Previewing his second solo show Dare To Dream in the coming weeks, the comic’s erratic, confrontational and hilarious routines – sometimes as simple as a pun delivered with such raspy vitriol that leaves the front row cowering – also encompasses singalong guitar songs and poetry.

It’s reassuring to know that in person, Helm’s inner beast is normally reined in.

“I just don’t talk that much I s’pose. I think this is probably the first time I’ve spoken out loud all morning,” he smirks.

“It’s funny. The best thing is just going on and shouting at old people – they’re the ones who love it… they come back afterwards and shake my hand.”

His first show – last year’s Keep Hold Of The Gold performed with musician Rob Stott – was a surprise hit of the festival.

“We’d never had an audience before and last year we werewaiting to go on stage, watching people flood past us. We were just looking at each other thinking, ‘I can’t believe this… where have they come from and what are they doing? Why didn’t you see the musical I was in… that was amazing!’” he laughs.

“It was just really weird. Before last year I’d gotten to a stage where I thought ‘I’ll do this one more year and if nothing happens I’ll have a year off… but the b******* showed up and it was like ‘Oh, right, I’ve got to do another one now’. This year is quite stressful because it’s like a difficult second album… even though it’s the tenth time I’ve been up here.”

Weaned on a comic diet of live stand-up and Jack Dee videos, Helm’s evolution into comedy genius wasn’t necessarily the obvious choice at first.

“I did an arts degree so I was never going to get any work out of that.

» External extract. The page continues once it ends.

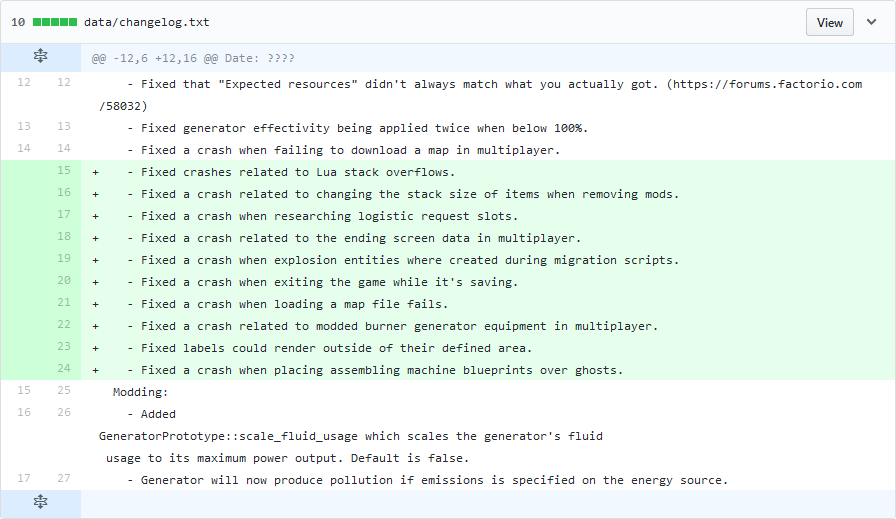Select new line number 20
This screenshot has height=519, width=896.
[64, 281]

I knew I wanted to do something creative, but you never thinkof comedy as an option,” he says.

“It’s always something that other people do and you think, ‘How on earth would you remember five minutes of material, let alone an hour?’ I found out the secret was just writing it on your hand.”

When it comes to previewing material, Helm is quite happy to think on his feet (having forgotten his guitar before one recent gig, he wrote an hour of material during the first act’s set) and has no problem in discarding the gags that don’t hit the mark.

“No matter how much you love a joke, it doesn’t compare to how much you hate it after you’re humiliated yourself. It’s like having a kid you’re really proud of, then realising he’s an idiot and disowning him. There’s no morals to it,” he laughs.

“You end up thinking, ‘Well, people hated that, and now people hate me a little bit’. I’d rather have five minutes of silence than five minutes of plugging at a joke that everyone hated. I want to leave Edinburgh with my dignity intact.”